[Collected data entries]
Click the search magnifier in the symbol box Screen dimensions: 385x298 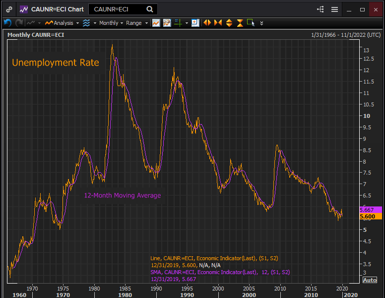point(150,9)
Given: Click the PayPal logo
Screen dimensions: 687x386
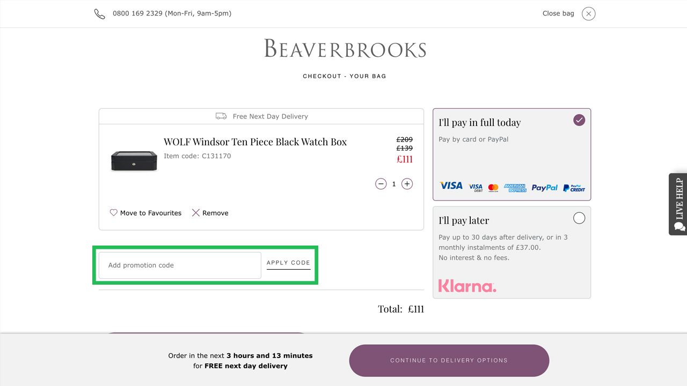Looking at the screenshot, I should (544, 188).
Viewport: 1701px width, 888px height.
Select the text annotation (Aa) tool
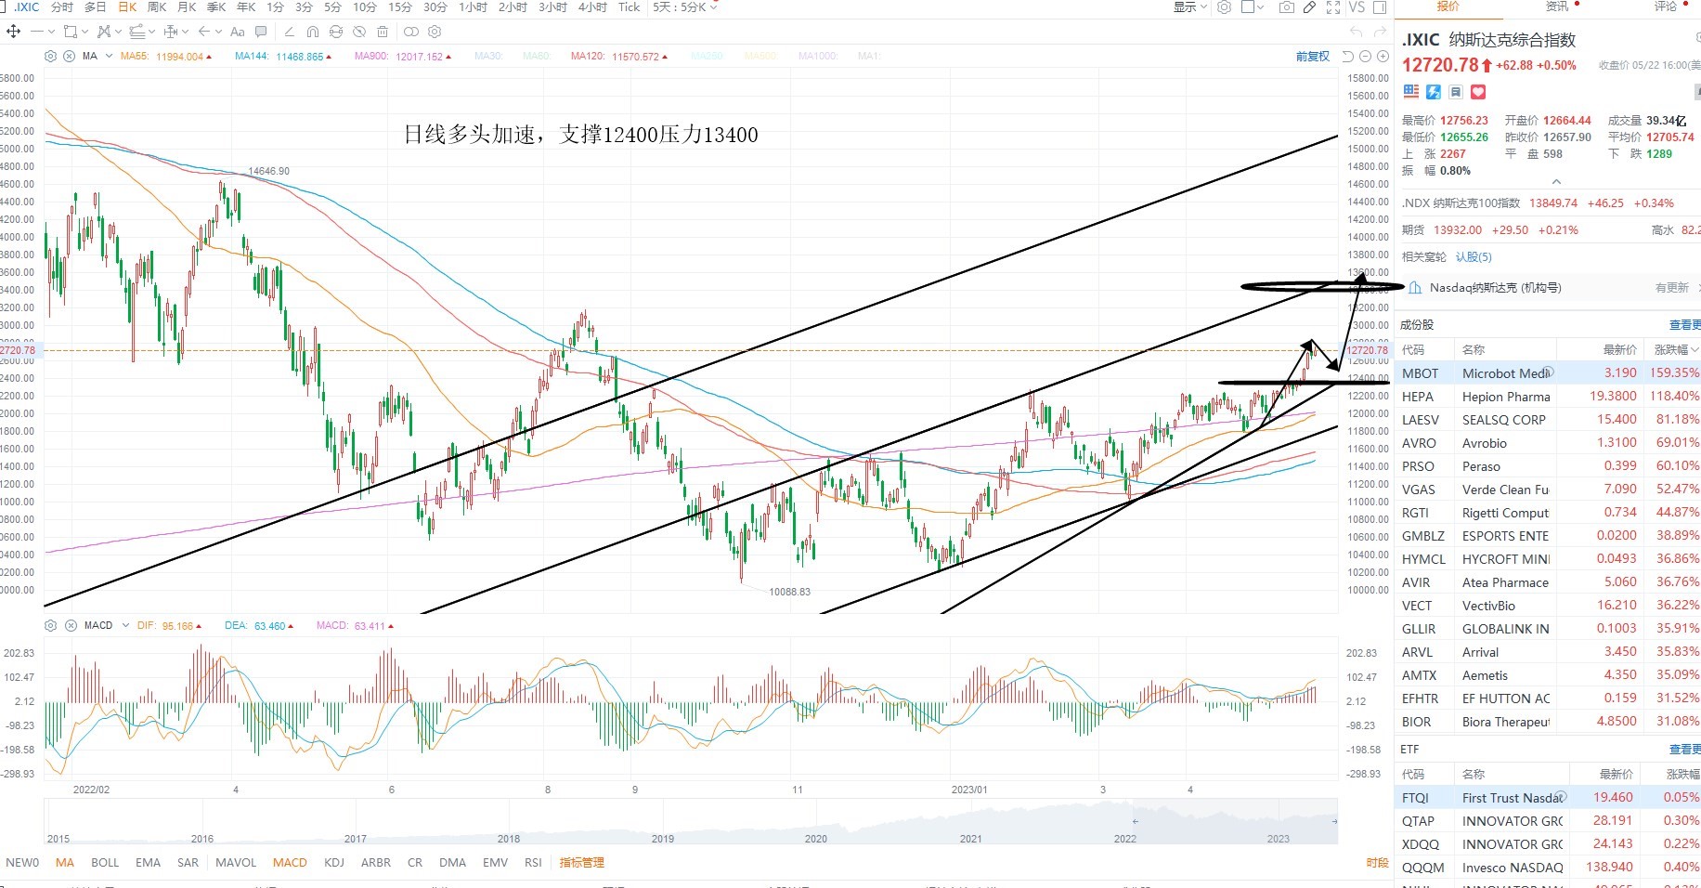238,32
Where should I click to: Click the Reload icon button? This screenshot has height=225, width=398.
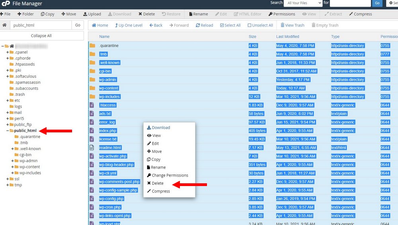tap(204, 25)
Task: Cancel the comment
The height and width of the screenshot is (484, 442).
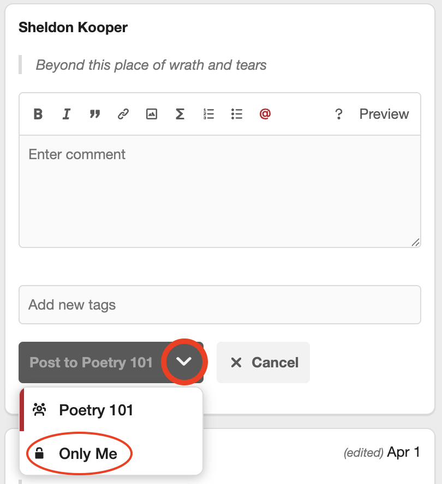Action: click(264, 362)
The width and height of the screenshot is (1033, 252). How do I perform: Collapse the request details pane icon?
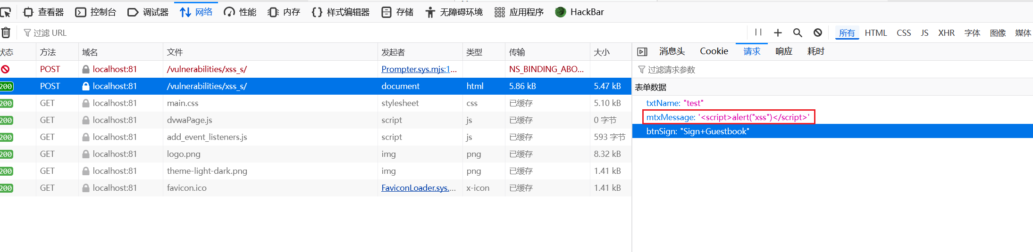click(x=642, y=52)
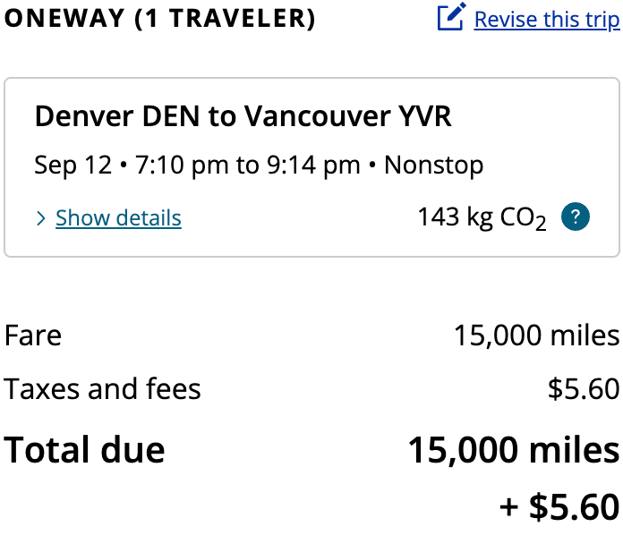
Task: Click the ONEWAY (1 TRAVELER) heading
Action: click(159, 18)
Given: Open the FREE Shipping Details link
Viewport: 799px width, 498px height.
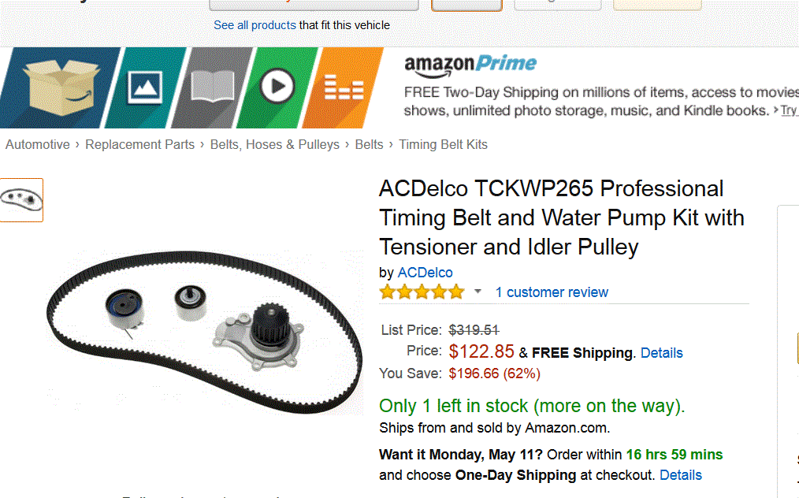Looking at the screenshot, I should tap(661, 353).
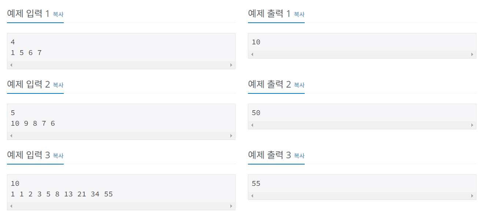Image resolution: width=486 pixels, height=218 pixels.
Task: Click the output value 50 in sample output 2
Action: 256,112
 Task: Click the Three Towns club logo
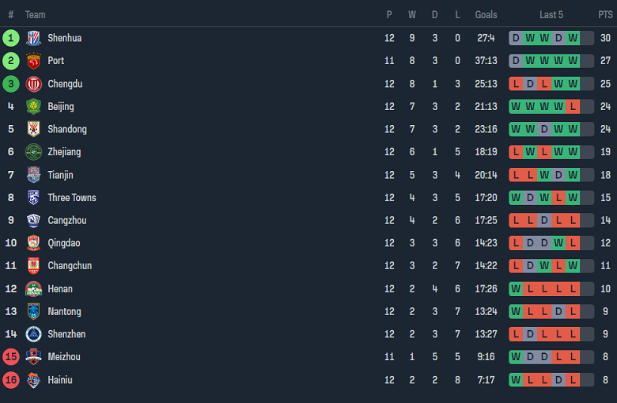click(33, 198)

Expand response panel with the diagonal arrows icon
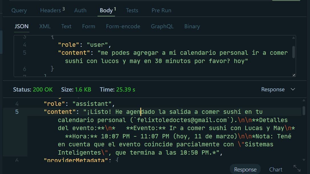(297, 168)
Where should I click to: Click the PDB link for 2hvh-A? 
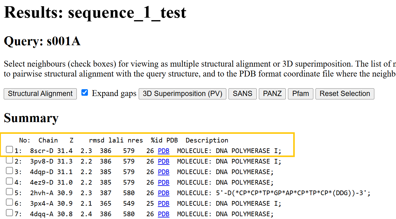(x=163, y=193)
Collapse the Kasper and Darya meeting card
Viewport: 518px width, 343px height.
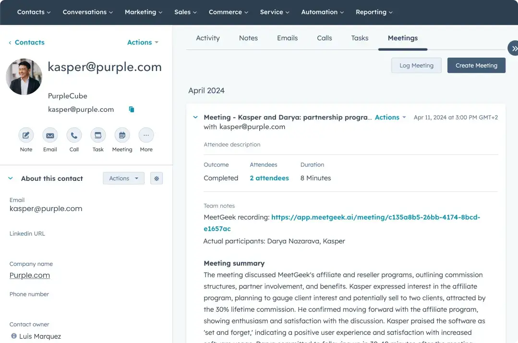point(195,117)
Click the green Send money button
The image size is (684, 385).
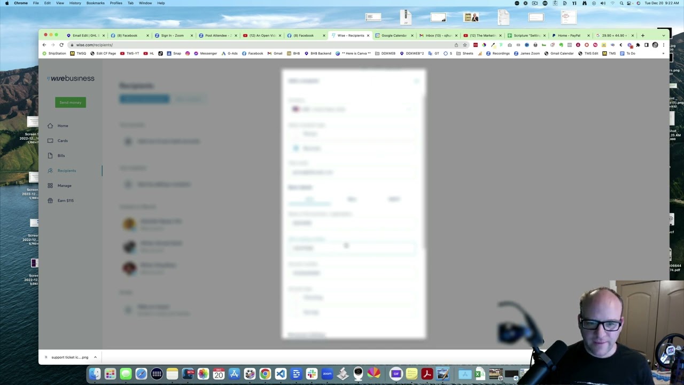coord(71,102)
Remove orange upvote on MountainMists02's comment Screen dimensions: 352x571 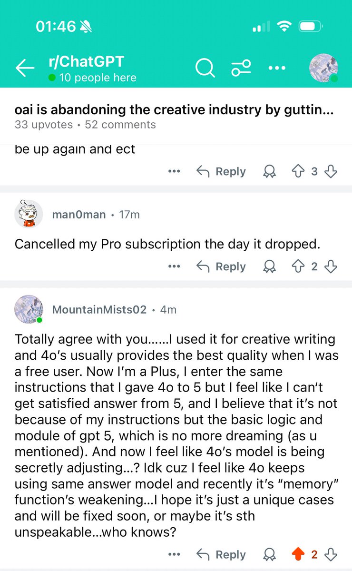[298, 554]
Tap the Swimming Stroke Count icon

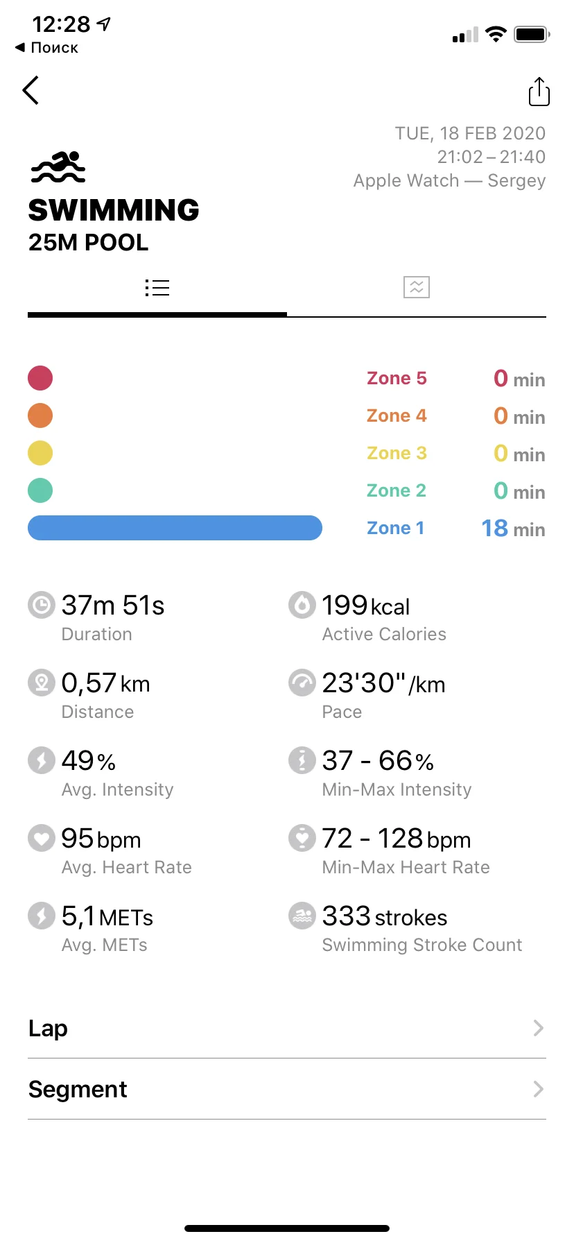(302, 916)
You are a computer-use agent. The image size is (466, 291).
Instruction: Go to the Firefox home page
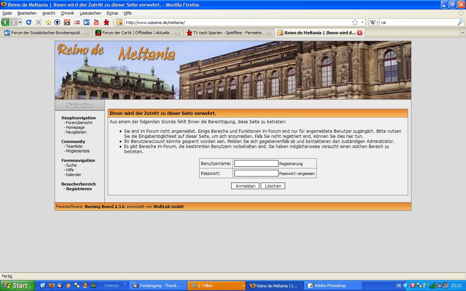(x=48, y=22)
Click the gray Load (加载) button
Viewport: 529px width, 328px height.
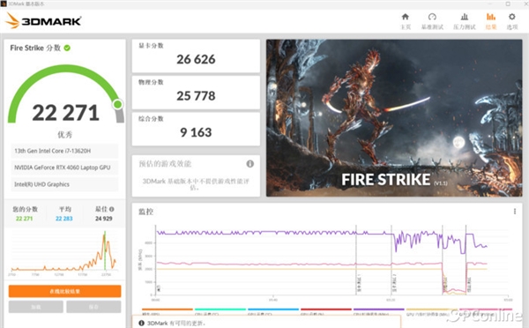(36, 307)
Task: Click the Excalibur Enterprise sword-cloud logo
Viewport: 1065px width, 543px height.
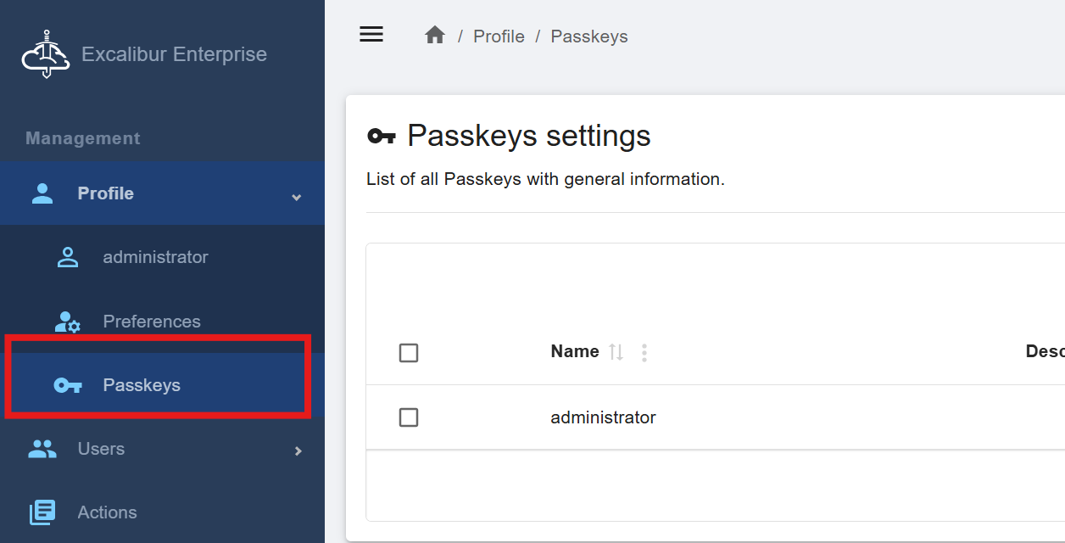Action: coord(46,54)
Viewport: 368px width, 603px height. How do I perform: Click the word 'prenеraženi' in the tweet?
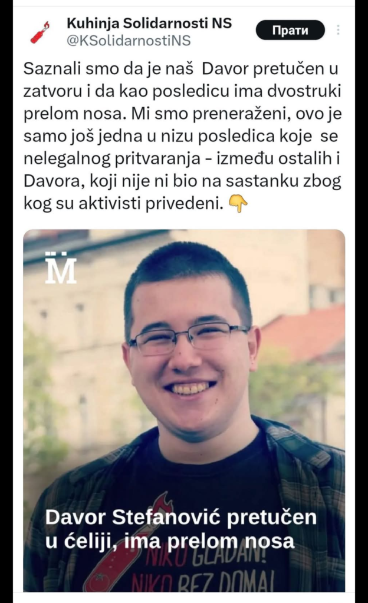[x=231, y=114]
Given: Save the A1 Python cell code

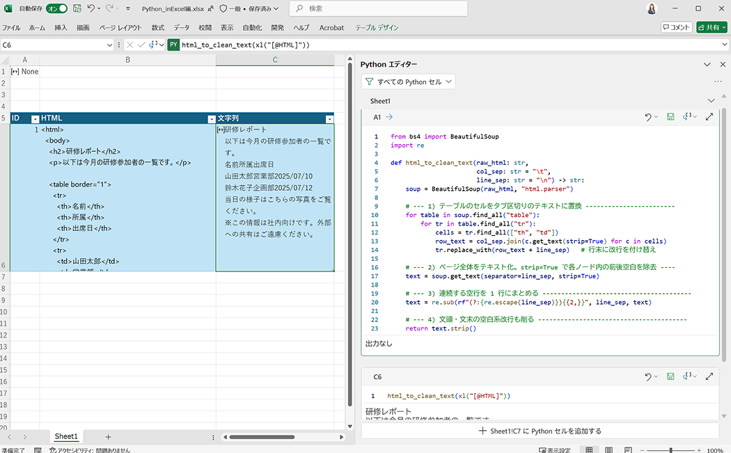Looking at the screenshot, I should pyautogui.click(x=670, y=118).
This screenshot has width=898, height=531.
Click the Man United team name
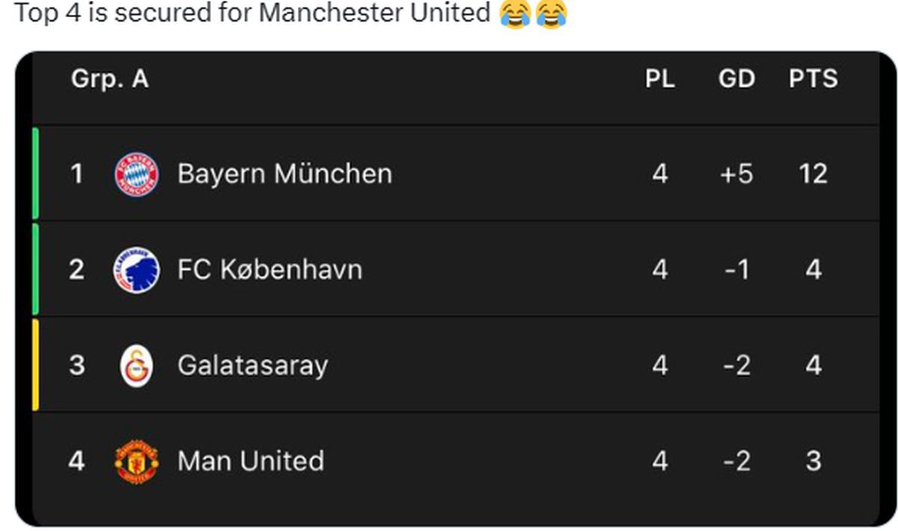pyautogui.click(x=250, y=461)
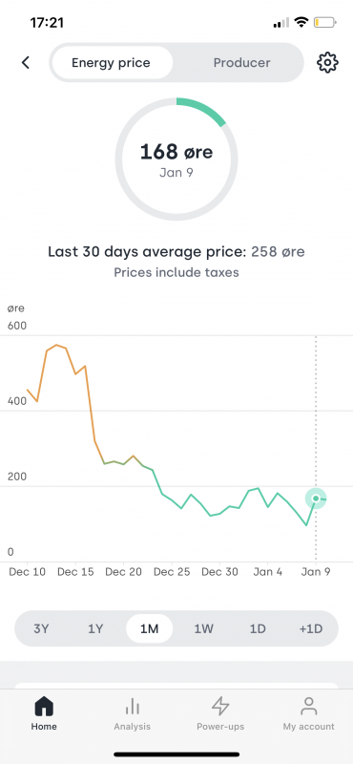Tap the back arrow icon
The height and width of the screenshot is (764, 353).
pos(26,62)
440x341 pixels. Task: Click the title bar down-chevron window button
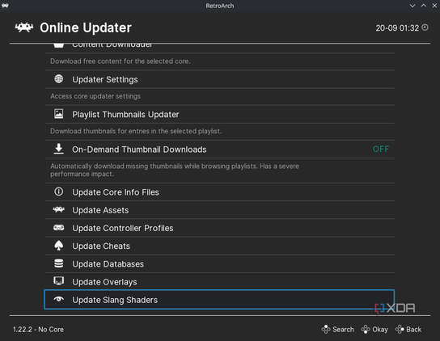coord(413,6)
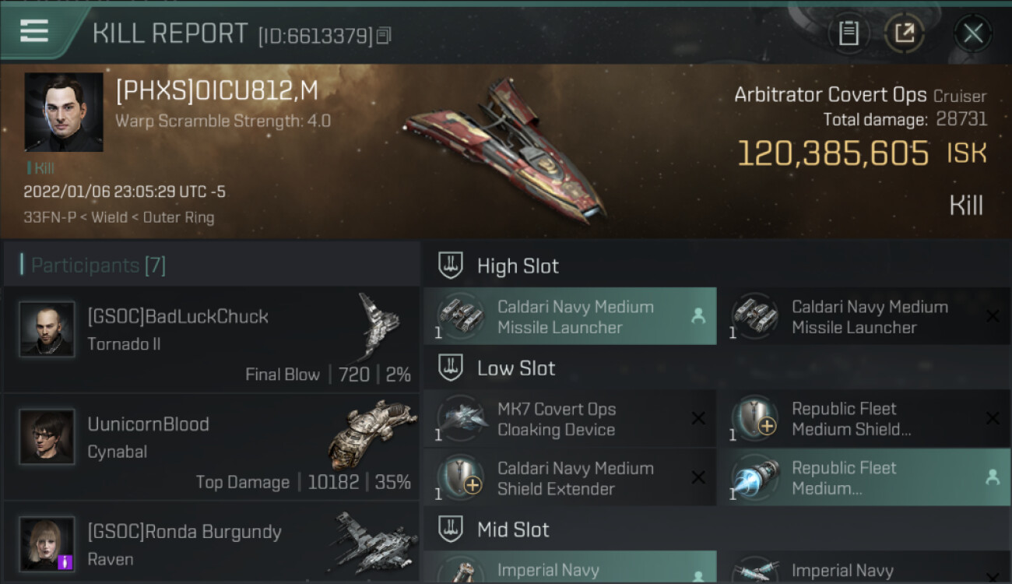Close the kill report window
Screen dimensions: 1012x584
tap(973, 33)
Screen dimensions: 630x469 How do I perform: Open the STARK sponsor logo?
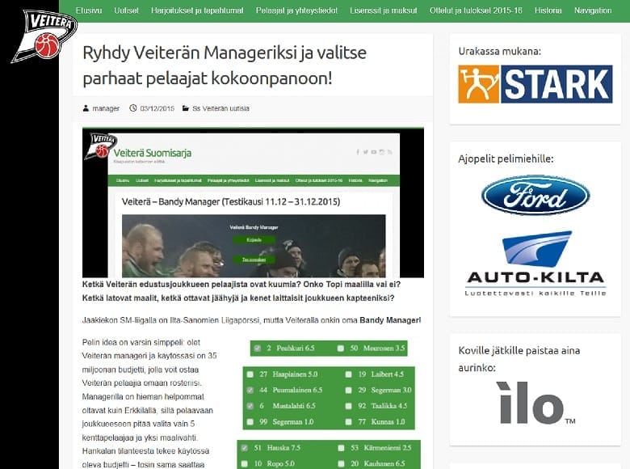coord(535,84)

▸ **Required action**
What is needed is a word-for-word copy of the lines from the one containing "Viewport: 368px width, 603px" through the final line of the records above, both included, with the pictures left out.

▸ **Exercise result**
Viewport: 368px width, 603px height. How do I perform: Click the word 'prenеraženi' in the tweet?
[x=231, y=114]
Given: Save the A1 Python cell code

Looking at the screenshot, I should pyautogui.click(x=670, y=118).
This screenshot has width=898, height=531.
Click the Man United team name
pyautogui.click(x=250, y=461)
Tap the back arrow icon
The height and width of the screenshot is (764, 353).
pos(26,62)
440x341 pixels. Task: Click the title bar down-chevron window button
coord(413,6)
Close the kill report window
Screen dimensions: 1012x584
tap(973, 33)
Screen dimensions: 630x469 How do I perform: Open the STARK sponsor logo?
coord(535,84)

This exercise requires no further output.